I have the function get_alerts that returns two String fields. For simplicity let's consider the fixed output of this function: return "xxx", "yyy" (this is to avoid posting the code of get_alerts).

Then I have the UDF function and I use when-otherwise expression in Spark DataFrame df.

import pyspark.sql.functions as func

get_alerts_udf = func.udf(lambda c1, c2, c3:
       get_alerts(c1, c2, c3),
       StructType(
                    [
                        StructField('probability', StringType()),
                        StructField('level', StringType())
                    ]
       )
    )

df = df \
    .withColumn("val", func.when(func.col("is_inside") == 1, get_alerts_udf(1,2,3))
                            .otherwise(["0","0"])
                )

The problem is that otherwise(["0","0"]) does not correspond to the type of the output of the function get_alerts_udf.

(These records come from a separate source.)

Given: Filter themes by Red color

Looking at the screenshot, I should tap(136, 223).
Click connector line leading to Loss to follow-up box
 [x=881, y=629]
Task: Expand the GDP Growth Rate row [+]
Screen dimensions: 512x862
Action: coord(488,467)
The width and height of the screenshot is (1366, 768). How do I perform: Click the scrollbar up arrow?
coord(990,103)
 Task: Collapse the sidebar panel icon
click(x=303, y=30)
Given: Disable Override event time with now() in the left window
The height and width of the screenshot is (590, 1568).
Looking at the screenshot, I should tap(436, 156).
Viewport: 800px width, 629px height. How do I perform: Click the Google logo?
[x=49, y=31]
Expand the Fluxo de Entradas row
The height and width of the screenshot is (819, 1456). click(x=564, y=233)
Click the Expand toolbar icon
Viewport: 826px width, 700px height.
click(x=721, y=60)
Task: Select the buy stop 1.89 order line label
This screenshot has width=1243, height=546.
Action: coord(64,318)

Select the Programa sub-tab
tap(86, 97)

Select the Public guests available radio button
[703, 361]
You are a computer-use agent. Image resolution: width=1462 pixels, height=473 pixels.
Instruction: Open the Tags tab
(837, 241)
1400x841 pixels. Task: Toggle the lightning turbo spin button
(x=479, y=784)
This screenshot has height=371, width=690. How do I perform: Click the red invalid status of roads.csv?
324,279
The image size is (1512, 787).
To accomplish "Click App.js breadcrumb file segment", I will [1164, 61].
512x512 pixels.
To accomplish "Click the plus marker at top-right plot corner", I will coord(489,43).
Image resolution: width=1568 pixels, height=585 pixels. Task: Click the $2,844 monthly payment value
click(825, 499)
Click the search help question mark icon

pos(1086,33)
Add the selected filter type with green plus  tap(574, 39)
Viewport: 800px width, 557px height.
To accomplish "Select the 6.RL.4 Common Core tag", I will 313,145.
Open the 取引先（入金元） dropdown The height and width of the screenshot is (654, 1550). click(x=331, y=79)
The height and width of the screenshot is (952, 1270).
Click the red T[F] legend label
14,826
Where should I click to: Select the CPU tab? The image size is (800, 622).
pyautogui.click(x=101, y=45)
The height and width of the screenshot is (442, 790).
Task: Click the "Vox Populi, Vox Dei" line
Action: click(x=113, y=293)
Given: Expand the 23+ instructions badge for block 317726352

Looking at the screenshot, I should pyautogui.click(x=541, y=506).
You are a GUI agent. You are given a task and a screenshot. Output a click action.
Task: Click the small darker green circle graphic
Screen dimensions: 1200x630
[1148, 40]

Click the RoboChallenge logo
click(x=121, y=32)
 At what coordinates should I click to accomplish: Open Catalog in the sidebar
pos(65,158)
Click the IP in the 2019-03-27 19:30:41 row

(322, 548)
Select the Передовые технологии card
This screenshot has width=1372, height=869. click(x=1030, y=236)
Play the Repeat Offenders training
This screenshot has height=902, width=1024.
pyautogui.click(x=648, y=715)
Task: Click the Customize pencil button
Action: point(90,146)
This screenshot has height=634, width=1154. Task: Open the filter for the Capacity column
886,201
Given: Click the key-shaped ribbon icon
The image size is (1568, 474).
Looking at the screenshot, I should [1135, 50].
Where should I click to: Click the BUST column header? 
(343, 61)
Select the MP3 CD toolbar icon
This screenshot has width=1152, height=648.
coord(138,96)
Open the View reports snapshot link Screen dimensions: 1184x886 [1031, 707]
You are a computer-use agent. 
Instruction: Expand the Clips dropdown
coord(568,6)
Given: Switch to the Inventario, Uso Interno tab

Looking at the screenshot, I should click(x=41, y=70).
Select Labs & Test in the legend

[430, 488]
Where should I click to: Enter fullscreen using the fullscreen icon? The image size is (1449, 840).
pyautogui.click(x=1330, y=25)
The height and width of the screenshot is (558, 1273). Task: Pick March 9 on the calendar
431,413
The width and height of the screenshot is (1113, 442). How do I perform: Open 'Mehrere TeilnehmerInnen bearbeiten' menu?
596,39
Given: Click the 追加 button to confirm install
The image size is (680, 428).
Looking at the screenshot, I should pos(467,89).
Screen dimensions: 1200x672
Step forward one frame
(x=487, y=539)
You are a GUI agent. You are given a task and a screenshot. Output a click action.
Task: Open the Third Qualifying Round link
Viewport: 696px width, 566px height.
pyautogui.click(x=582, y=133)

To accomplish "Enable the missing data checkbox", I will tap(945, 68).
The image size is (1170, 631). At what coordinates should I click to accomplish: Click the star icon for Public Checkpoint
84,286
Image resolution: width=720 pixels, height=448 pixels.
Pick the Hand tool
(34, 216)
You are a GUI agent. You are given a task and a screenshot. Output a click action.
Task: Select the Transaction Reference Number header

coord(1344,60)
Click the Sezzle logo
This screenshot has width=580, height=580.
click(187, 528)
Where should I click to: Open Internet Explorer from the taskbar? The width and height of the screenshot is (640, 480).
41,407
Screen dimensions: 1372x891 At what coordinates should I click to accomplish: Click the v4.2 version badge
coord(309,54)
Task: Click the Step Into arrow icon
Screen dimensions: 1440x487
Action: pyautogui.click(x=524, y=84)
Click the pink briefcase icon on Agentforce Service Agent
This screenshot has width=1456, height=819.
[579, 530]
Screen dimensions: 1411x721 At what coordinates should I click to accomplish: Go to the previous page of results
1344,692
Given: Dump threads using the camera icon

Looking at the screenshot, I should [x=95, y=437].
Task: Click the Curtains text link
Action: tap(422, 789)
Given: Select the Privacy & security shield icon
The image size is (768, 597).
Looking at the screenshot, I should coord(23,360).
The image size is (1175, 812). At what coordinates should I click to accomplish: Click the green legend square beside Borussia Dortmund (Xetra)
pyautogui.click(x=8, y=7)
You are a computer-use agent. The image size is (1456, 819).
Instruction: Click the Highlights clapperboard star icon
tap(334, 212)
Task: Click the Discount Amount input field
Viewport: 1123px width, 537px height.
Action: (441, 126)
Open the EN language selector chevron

How do I define otherwise(["0","0"]) to correspond to:

      StructType(
                    [
                        StructField('probability', StringType()),
                        StructField('level', StringType())
                    ]
       )

UPDATE:

I still get the error:

pyspark.sql.utils.AnalysisException: u"cannot resolve 'CASE WHEN (is_inside` = 1) THEN <lambda>(c1, c2, c3) ELSE named_struct('col1', '0', 'col2', '0') END' due to data type mismatch: THEN and ELSE expressions should all be same type or coercible to a common type;;`.

According to the recommendation from a duplicate post, I used otherwise(func.struct(func.lit("xxx"),func.lit("yyy"))).